I ended solving this problem by installing a chrome extension as part of the test, using persistent Context. I used ModHeader specifically and was able to integrate with Google's IAP (where I needed to set the the proxy-authentication header, since the underlying authentication header was needed for the api the app was using).

EricEidel avatar Jun 21 '23 15:06 EricEidel

Can confirm that Chrome Extension works.

You can build a very simple extension that sets the Proxy-Authorization header. Note that you need to have a persistent context.

Sharing my code that creates the extension. You can fill in the blanks for how to get the header programmatically

Code:

/**
 * @fileoverview
 * Create the Google IAP Proxy Authorizer browser extension.
 */

import fs from 'node:fs';
import path from 'node:path';

async function create() {
  const root = getRepoRoot();
  const destinationDirectory = '/path/to/dist'; // load this via  --load-extension in launch args
  const header = await getGoogleIAPHeader(); // TODO

  const manifest = {
    manifest_version: 3,
    name: 'Google IAP Proxy Authorizer',
    version: '1.0',
    // for debugging
    // background: {
    //   service_worker: 'background.js',
    // },
    declarative_net_request: {
      rule_resources: [
        {
          id: 'ruleset_1',
          enabled: true,
          path: 'ruleset_1.json',
        },
      ],
    },
    permissions: [
      'declarativeNetRequest',
      'declarativeNetRequestWithHostAccess',
      'declarativeNetRequestFeedback',
      'storage',
      'tabs',
    ],
    host_permissions: ['<all_urls>'],
  };
  const ruleset = [
    {
      id: 1,
      priority: 1,
      action: {
        type: 'modifyHeaders',
        requestHeaders: [
          {
            header: 'Proxy-Authorization',
            operation: 'set',
            value: header,
          },
        ],
      },
      condition: {
        requestMethods: ['get', 'post', 'put', 'delete', 'head', 'patch', 'options', 'connect'],

        resourceTypes: [
          'main_frame',
          'sub_frame',
          'stylesheet',
          'script',
          'image',
          'font',
          'object',
          'xmlhttprequest',
          'ping',
          'csp_report',
          'media',
          'websocket',
          'webtransport',
          'webbundle',
          'other',
        ],
      },
    },
  ];

  fs.mkdirSync(destinationDirectory, { recursive: true });
  fs.writeFileSync(
    path.join(destinationDirectory, 'manifest.json'),
    JSON.stringify(manifest, null, 2),
  );
  fs.writeFileSync(
    path.join(destinationDirectory, 'ruleset_1.json'),
    JSON.stringify(ruleset, null, 2),
  );
}

create();

mohsen1 avatar Jun 23 '23 19:06 mohsen1

I found another work-around for setting Proxy-Authorization.
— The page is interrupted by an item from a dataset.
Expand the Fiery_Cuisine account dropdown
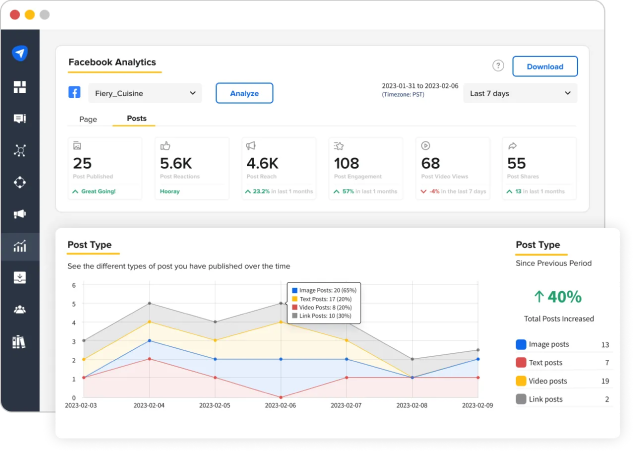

You can use the Playwright Route API. For example, given the Playwright Context, you could do something like this:

await context.route(
  (_url: URL) => true,
  async (route: playwright.Route, request: playwright.Request) =>
    route.fulfill({
      response: await context.request.fetch(request, {
        headers: {'Proxy-Authorization': 'Basic: Zm9vOmJhcgo='},
      }),
    }),
);

It may also work with continue instead of fetch/fulfill, but I haven't tested it yet. That would look like this:

await context.route(
  (_url: URL) => true,
  (route: playwright.Route, request: playwright.Request) =>
    route.continue({
      headers: {'Proxy-Authorization': 'Basic: Zm9vOmJhcgo='},
    }),
);

You could also add a check in there to make sure you're only adding Proxy-Authorization if the request URL is for your IAP-protected app.